Title:Queen Of Rock'n'Roll
Musician:Tina Turner

音楽ファンにとっては、言うまでもない話かもしれませんが、今年は多くのミュージシャンの訃報が飛び込んできた1年でした。もっとも、「今年が特別」というよりは、ポピュラーミュージック全盛期のミュージシャンが単に寿命を迎えだしたのと、一方、ポップスミュージシャンの活動寿命が延び、60才や70才を過ぎても当然のように現役で活動を続けた結果、現役で活動を続けているミュージシャンの訃報が相次いだから、という理由に過ぎないとは言う点は、以前も当サイトで書いたかと思います。ただ、今年そんな鬼籍に入ったミュージシャンの一人が彼女、ティナ・ターナーでした。享年83。年齢から考えると、大往生ではないものの、寿命を全うした、といった感じでしょうか。そして本作は、そんな彼女の業績を追ったベストアルバム。1975年から2020年に発表された彼女のシングルが年代順に収録。彼女の業績を歴史に沿った形で追える、そんなベスト盤となっています。

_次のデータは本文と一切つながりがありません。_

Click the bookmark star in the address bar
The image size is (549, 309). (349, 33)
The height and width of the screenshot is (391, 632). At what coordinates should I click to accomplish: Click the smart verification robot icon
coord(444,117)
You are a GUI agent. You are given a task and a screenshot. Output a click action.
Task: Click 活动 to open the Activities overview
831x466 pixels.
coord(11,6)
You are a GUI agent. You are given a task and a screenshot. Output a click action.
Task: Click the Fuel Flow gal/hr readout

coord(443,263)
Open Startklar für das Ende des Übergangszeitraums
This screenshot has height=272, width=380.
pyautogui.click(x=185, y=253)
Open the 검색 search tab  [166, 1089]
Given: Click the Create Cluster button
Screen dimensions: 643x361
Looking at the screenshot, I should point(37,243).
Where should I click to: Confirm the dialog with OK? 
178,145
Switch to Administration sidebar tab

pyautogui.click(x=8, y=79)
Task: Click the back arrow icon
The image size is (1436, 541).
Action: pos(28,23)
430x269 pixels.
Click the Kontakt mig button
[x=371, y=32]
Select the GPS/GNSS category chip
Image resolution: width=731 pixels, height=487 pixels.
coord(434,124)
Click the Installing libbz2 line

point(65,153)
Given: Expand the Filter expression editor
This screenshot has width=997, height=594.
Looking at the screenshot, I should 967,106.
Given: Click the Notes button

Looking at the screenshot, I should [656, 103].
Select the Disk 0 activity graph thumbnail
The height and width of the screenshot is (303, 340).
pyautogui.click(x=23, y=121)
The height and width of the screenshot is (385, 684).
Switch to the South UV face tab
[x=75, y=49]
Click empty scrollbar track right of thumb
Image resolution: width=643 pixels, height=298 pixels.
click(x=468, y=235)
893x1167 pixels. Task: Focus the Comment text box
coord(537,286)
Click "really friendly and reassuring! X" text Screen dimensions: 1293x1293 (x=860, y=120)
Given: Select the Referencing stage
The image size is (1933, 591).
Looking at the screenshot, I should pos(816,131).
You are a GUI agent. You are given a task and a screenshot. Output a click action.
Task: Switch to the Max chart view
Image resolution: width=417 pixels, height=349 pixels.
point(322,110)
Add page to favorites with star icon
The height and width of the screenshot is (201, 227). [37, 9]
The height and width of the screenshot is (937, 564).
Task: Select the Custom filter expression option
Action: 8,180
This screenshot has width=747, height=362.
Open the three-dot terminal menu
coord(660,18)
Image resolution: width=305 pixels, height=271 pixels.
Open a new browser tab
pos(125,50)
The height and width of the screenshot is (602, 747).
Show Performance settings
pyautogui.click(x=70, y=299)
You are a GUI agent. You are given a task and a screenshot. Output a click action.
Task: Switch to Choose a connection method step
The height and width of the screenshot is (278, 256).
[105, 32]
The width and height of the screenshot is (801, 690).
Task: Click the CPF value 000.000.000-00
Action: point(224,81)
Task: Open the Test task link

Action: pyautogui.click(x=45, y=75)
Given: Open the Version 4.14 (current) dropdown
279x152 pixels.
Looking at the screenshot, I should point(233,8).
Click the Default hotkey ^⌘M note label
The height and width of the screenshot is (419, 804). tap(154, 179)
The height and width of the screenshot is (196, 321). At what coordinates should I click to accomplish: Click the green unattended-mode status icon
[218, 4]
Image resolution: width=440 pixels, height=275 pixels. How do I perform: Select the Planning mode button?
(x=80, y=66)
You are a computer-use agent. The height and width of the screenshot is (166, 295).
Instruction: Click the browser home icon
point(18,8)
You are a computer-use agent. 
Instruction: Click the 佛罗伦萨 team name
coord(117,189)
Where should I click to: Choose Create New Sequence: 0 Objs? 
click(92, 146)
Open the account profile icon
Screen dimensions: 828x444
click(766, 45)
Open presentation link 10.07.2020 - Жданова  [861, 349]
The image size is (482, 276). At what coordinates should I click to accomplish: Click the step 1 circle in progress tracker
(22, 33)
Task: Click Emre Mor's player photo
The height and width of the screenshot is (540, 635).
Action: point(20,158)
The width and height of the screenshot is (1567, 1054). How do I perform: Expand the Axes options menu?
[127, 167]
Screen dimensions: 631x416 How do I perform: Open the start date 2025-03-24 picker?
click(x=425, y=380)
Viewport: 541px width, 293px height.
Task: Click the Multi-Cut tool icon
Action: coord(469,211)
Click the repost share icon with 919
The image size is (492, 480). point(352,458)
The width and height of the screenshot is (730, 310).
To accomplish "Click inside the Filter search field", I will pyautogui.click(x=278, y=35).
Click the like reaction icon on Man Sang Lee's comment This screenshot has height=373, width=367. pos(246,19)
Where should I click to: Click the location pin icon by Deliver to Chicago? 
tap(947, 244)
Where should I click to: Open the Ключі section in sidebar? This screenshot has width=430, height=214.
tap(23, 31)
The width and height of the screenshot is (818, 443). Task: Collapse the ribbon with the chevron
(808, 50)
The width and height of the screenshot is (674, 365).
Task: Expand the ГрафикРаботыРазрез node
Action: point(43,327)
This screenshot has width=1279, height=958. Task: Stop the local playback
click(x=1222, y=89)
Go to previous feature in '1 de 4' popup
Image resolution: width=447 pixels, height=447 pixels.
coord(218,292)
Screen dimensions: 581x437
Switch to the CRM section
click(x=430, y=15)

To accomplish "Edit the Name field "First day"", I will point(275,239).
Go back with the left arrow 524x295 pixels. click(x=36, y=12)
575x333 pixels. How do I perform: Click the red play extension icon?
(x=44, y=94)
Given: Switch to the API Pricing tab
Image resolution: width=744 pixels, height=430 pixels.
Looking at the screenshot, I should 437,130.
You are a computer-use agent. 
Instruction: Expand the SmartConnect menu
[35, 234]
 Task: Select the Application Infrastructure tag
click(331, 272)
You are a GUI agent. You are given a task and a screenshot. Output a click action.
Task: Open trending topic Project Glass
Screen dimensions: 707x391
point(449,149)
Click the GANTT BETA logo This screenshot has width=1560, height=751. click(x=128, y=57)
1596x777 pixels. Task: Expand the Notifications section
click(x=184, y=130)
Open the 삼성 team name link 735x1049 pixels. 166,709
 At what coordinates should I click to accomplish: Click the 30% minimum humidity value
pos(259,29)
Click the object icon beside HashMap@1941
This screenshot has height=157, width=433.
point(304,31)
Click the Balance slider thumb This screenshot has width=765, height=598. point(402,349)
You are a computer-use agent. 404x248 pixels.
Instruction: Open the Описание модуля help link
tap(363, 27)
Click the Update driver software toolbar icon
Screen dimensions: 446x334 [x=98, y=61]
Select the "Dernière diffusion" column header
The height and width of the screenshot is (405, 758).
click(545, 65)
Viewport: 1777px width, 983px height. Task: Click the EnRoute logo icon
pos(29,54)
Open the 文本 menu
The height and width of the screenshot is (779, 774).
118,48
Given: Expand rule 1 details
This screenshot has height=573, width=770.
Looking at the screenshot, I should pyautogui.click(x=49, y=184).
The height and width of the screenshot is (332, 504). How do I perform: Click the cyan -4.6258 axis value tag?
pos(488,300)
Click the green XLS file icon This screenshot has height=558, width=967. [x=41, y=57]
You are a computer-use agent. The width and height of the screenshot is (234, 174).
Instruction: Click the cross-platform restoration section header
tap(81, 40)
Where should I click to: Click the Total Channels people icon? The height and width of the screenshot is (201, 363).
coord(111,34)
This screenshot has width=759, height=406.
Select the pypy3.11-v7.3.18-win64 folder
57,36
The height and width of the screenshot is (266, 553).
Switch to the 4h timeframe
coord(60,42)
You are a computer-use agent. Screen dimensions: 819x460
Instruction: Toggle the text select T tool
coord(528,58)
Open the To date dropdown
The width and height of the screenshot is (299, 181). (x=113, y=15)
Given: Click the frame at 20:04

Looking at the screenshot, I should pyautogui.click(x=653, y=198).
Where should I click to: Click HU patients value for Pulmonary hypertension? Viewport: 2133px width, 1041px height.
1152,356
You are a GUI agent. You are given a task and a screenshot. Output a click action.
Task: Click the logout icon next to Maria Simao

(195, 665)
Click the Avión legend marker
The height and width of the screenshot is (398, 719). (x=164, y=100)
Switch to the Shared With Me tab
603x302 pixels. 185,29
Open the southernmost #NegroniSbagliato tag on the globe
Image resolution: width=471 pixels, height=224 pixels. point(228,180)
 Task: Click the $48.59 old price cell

アルバムタイトルは「Queen Of Rock'n'Roll」。「ロックンロールの女王」と呼ばれた彼女の、まさにそのままなタイトルとなっています。アルバム冒頭も、レッドツェッペリンのカバー「Whole Lotta Love」からスタート。まさにロックにふさわしい出だしとなっていますし、その後も「ロックンロールの女王」という呼び名がピッタリのロックチューンが多く収録されています。しかし、このベストアルバムを通じて感じるのは、それ以上に、時代に応じえ様々なジャンルの音楽を取り入れ変化していった偉大なミュージシャンの姿でした。

特に60年代から70年代序盤の曲に関しては、前述の「Whole Lotta Love」もそうなのですが、彼女の立ち位置はロックというよりも、むしろソウルミュージシャンという立場から、ロックというジャンルを取り入れているというスタイルの曲が目立ちます。一番印象的なのは、ビートルズの「Help」のカバー。彼女のソウルフルなボーカルによって、原曲のイメージはガラッとチェンジし、力強いソウルバラードに生まれ変わっています。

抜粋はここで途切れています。